Records excerpted from a collection:
+++
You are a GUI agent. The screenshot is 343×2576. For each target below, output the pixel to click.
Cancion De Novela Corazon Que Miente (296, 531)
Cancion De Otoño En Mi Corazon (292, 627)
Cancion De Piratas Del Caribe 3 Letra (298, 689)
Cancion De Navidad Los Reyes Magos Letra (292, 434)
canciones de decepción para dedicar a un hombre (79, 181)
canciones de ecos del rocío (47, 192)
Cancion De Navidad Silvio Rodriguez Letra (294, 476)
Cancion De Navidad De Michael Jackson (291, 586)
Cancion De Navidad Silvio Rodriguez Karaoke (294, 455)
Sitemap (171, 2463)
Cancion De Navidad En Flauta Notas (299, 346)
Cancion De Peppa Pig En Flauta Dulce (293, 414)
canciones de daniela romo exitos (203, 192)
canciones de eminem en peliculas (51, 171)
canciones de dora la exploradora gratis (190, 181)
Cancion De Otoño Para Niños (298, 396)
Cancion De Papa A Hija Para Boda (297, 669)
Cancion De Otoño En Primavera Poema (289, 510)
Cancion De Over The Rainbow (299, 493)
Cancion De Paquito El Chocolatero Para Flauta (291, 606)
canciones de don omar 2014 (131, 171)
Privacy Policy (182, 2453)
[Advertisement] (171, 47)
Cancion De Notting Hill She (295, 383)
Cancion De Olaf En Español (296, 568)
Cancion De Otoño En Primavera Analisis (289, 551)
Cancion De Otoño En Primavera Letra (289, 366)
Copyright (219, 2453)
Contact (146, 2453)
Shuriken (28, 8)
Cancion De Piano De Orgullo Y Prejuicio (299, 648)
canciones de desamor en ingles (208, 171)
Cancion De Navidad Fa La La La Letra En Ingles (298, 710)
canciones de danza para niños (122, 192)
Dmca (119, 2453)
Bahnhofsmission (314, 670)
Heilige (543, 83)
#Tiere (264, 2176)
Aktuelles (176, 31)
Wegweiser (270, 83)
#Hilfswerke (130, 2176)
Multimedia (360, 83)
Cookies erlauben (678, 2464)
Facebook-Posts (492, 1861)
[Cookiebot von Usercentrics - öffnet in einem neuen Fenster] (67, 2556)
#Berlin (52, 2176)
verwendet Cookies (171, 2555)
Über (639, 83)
+++
_What is expected_: From the records above, quote only the lines running from the line with "Wegweiser (270, 83)" to the line with "verwendet Cookies (171, 2555)", both lines included.

_Completed exercise_:
Wegweiser (270, 83)
#Hilfswerke (130, 2176)
Multimedia (360, 83)
Cookies erlauben (678, 2464)
Facebook-Posts (492, 1861)
[Cookiebot von Usercentrics - öffnet in einem neuen Fenster] (67, 2556)
#Berlin (52, 2176)
verwendet Cookies (171, 2555)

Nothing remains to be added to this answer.